The Future: Speech Recognition

There's a discussion on The Forums about the future of computers and related technology. Specifically, what will we see 20 years from now?

Every time someone asks this question in a more general sense, someone always suggests flying cars. Well, we know how well those work. When asked about computers, everyone always suggests that the keyboard will no longer be necessary, and we'll be able to simply speak to our computers to enter text and commands.

There is absolutely no way that this will ever be a reality.

In computer science, we have easy problems and hard problems. Easy problems include searching through a large data set for a particular record or adding realtime effects to digital video. While these might stress hardware, we can produce satisfactory results (there is usually only one correct answer) and we have a pretty good idea of what algorithms are necessary. But a hard computer science problem doesn't mean that it will take longer to do, or it would need a faster CPU - it usually means that it's not possible to do effectively with limited resources, given the algorithms that we've developed so far. Sometimes, like trying to play the perfect chess game, there aren't enough atoms in the universe to store the information required to compute the perfect answer. We rarely recategorize a problem from hard to easy, and we've known about most hard problems for at least 40 years.

For most hard problems, we've invented relatively easy ways to generate approximate answers. They're not perfect, but they're acceptable in many applications.

Speech recognition is a hard problem, but we've had speech-to-text software for over a decade. It has never been perfect, but the best software can achieve approximately 90-95% accuracy during dictation. Easy, right? And if a 100 MHz Pentium could be 90% accurate in 1996, a 3.6 GHz Pentium 4 in 2005 should manage 100%, right?

Unfortunately, this isn't the case. Speech recognition software can do one thing well: distinguish between a limited set of commands. Many annoying phone-center menus now request that you speak commands or numbers.

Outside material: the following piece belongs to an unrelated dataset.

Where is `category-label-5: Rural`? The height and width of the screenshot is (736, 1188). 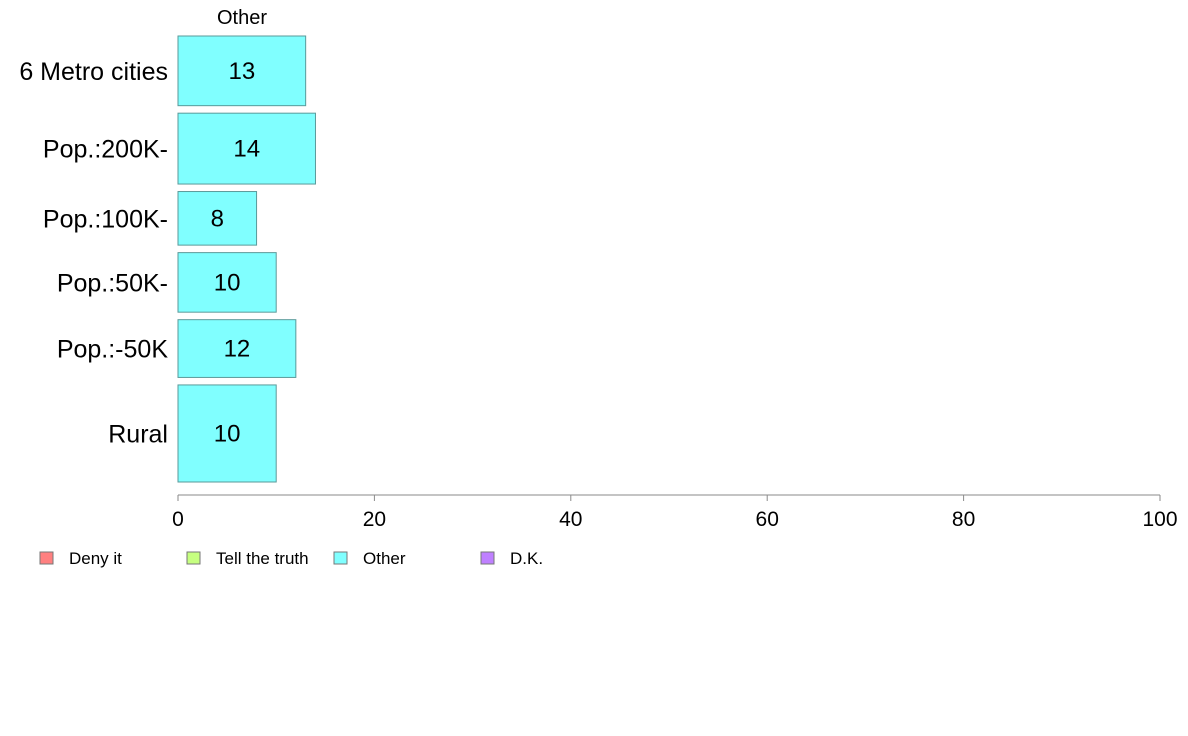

But it's a lot easier to tell the difference between "support" and "sales" than to distinguish between every word in a language when they're strung together into long sentences without pauses between words. That's how we speak.

We haven't made any significant progress in the last 10 years, for a few key reasons:

  • We're not stressing existing hardware at all. Hardware is not the limiting factor.
  • We haven't made any progress in algorithm development. We're still using the same recognition methods and getting the same results.
  • There's very little demand in the market to improve the existing products.

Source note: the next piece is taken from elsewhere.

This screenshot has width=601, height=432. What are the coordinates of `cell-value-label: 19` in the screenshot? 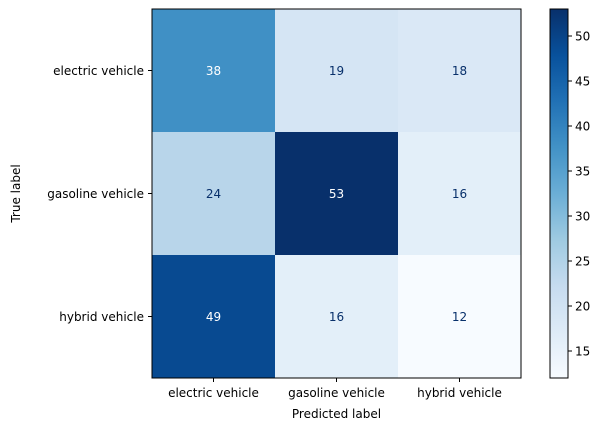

If all three of these remain true, I don't see any way that we'd see noticeable change 20 years from now. It's easy to project that the first two probably won't change, but what about the market demand?

Most computers are used near other people. Can you imagine how your school lab or office would sound if everyone was talking to their computers? You wouldn't be able to get anything done, and everyone around you would have to listen to you saying "Forward the selected email to Mom with the following comment: Hey Mom, this is hilarious, pass it on! Hope the cows are doing well. Love, Marco. Send email. No, backspace, backspace, backspace. Send."

And you'd get wonderful emails. "Hey Marco, could you take a look at this? I think I'm having a. Hello? Yes, this is Dan. Can I call you back in a few minutes? Thanks, problem with the Clusty toolbar saving its preferences under the new Firefox build. Dash dash Dan send email."

Computer interaction must be kept separate from your other communication processes - otherwise, they can't happen simultaneously without sacrificing the quality of at least one.

Plus, much computer interaction bears no similarity to spoken or written language. Can you imagine the reality of telling your computer which web URL to open, or trying to write code in a programming language?

Like flying cars, speech recognition as a replacement for keyboards is complete fantasy.